Aufstieg in der Entwicklung wird finanziell gut honoriert

Der Aufstieg lohnt sich. Sechsstellige Jahreseinkommen sind mit mehrjähriger Berufserfahrung und speziellen Fachkenntnissen durchaus möglich, wobei oft ein nennenswerter Teil der Vergütung variabel und erfolgsabhängig gezahlt wird. "Es gibt bei uns einen klaren Zusammenhang zwischen Tagessätzen und Gehalt. Das gilt auch für Softwareentwickler", sagt Gawron von SQS. Die Einstiegsgehälter für Hochschulabsolventen ohne Berufserfahrung liegen um die 40.000 Euro im Jahr. "Von einem Berufseinsteiger erwarten wir Neugier und Engagement. Das sollte anfangs wichtiger sein als das Einstiegsgehalt - das kann dann sehr schnell steigen", so Gawron.

Aber trotz der gewachsenen Nachfrage sind die Einstiegshürden nicht niedriger geworden. "Unsere Kompromissbereitschaft ist in puncto IT-fachliche Qualifikation eher gesunken", so dmc-Chef Schwendt. Während Weiß von 1&1 sich bei einem exzellenten Entwickler Abstriche bei der sozialen Kompetenz noch vorstellen kann, will von der Ropp trotz Bewerbermangels seine Ansprüche nicht zurückschrauben: "Es muss ein Gleichgewicht zwischen fachlicher und persönlicher Qualifikation geben.

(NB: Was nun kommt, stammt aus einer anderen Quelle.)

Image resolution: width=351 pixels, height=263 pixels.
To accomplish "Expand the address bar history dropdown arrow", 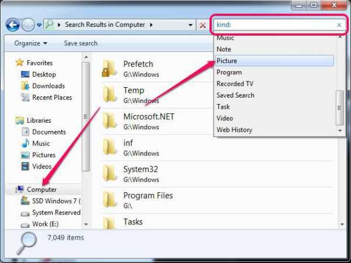I will pos(191,25).
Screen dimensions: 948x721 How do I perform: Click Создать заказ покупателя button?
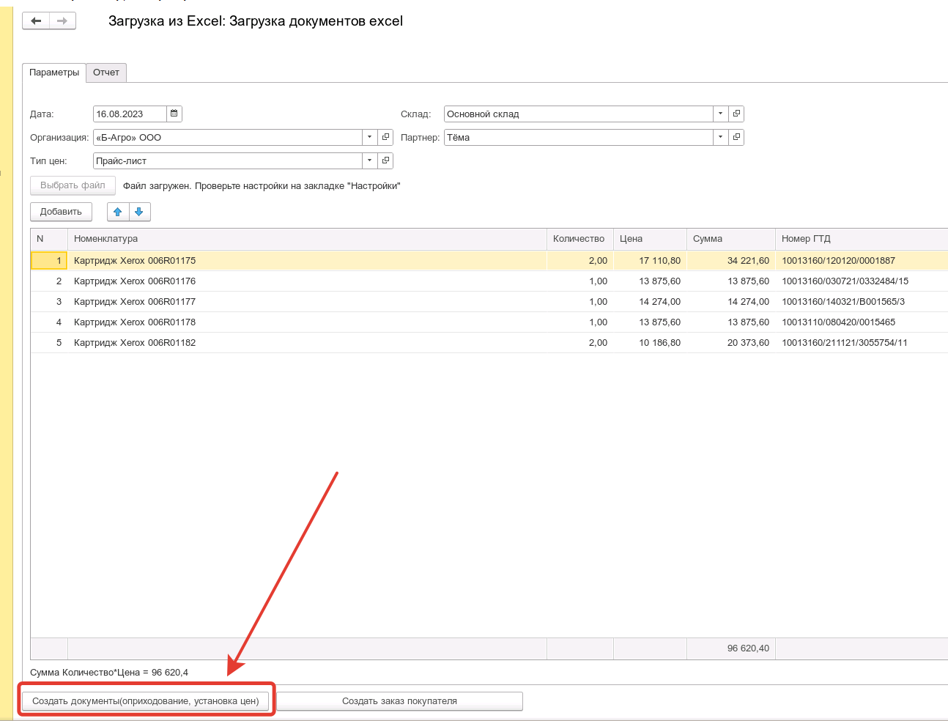pyautogui.click(x=399, y=701)
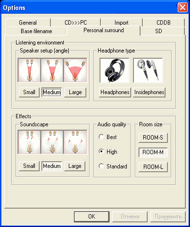This screenshot has height=227, width=190.
Task: Click the OK button
Action: coord(91,217)
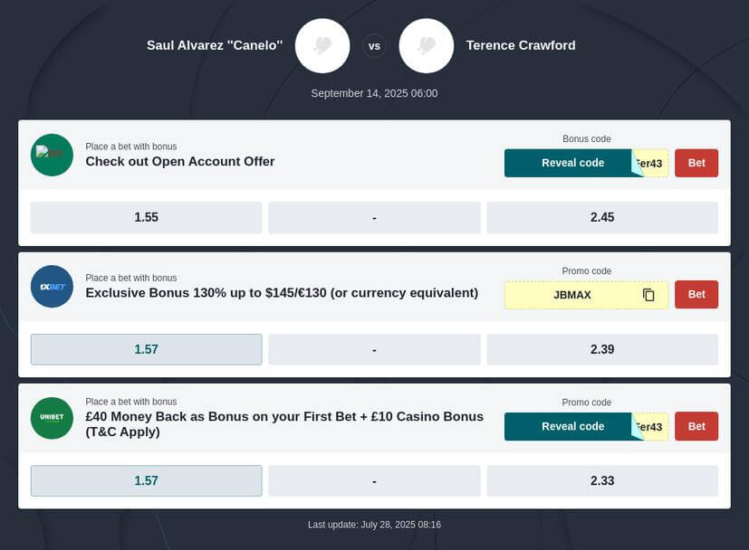Reveal the Unibet promo code
Screen dimensions: 749x550
tap(572, 426)
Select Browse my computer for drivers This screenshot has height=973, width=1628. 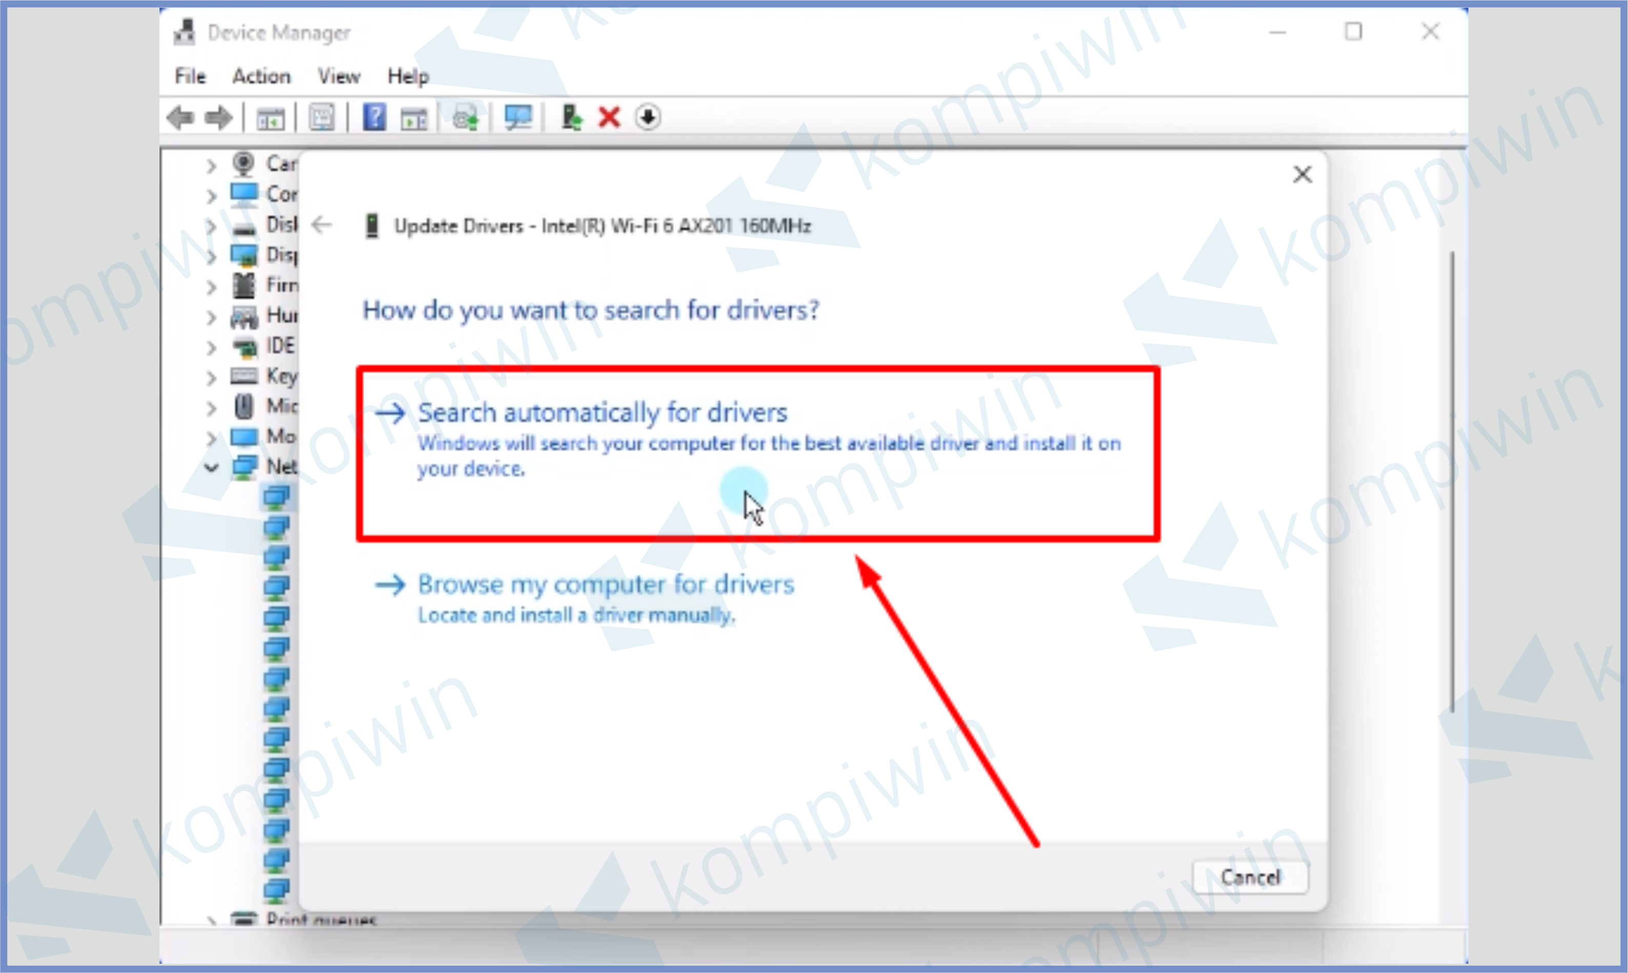(603, 583)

Ohne soziale und kommunikative Kompetenz geht es heute nicht mehr - und wenn die fachliche Qualifikation fehlt, erst recht nicht." (hk)

Anforderungen an Entwickler

Fachkenntnisse

  • Grundlagen- und Methodenwissen über Hardwarearchitekturen, Softwarekonzeption, -design und -realisierung sowie Qualitätssicherung;

  • gute Kenntnisse mindestens eines Betriebssystems wie Unix, Linux, Windows;

  • umfassende Erfahrung mit mindestens einer (objektorientierten) Programmiersprache und Entwicklungsumgebung wie Java/J2EE, C++/ Visual Basic;

  • Erfahrung mit einfachen Programmier- und Skriptsprachen wie PHP, XML, Shell-Programmierung, Perl beziehungsweise die Fähigkeit, sich eigenständig und schnell einzuarbeiten;

  • Kenntnisse und Erfahrungen mit Modellierungs- und Design-Tools wie UML, OOA, OOD, OOP, RUP;

  • Kenntnisse und Erfahrungen mit mindestens einem Datenbanksystem wie Oracle, DB2, MS-SQL-Server, Sybase, MySQL und gute Kenntnisse in SQL;

  • möglichst Projekt- oder bei Berufseinsteigern Praktikumserfahrung aus einem der Bereiche: ERP, SCM, CRM, BI, Data Warehouse, EAI;

  • möglichst vertiefte Kenntnisse mindestens einer Branche wie Banken/Versicherungen, Automotive, Handel, Transport und Logistik, industrielle Fertigung.

Softskills

  • Teamfähigkeit (die Fähigkeit und Bereitschaft, in der arbeitsteiligen Softwareentwicklung als konstruktives Mitglied des Projektteams zu fungieren);

  • kommunikative und soziale Kompetenz (die Fähigkeit und Bereitschaft, mit Fachabteilungen, Marketing, Vertrieb und Kunden zu verhandeln);

  • gute bis sehr gute Englischkenntnisse, die über das reine Fachenglisch hinausgehen müssen (um erfolgreich in internationalen und multikulturellen Projekten mitarbeiten zu können);

  • Reisebereitschaft.

*Holger Eriksdotter ist freier Journalist in Hamburg.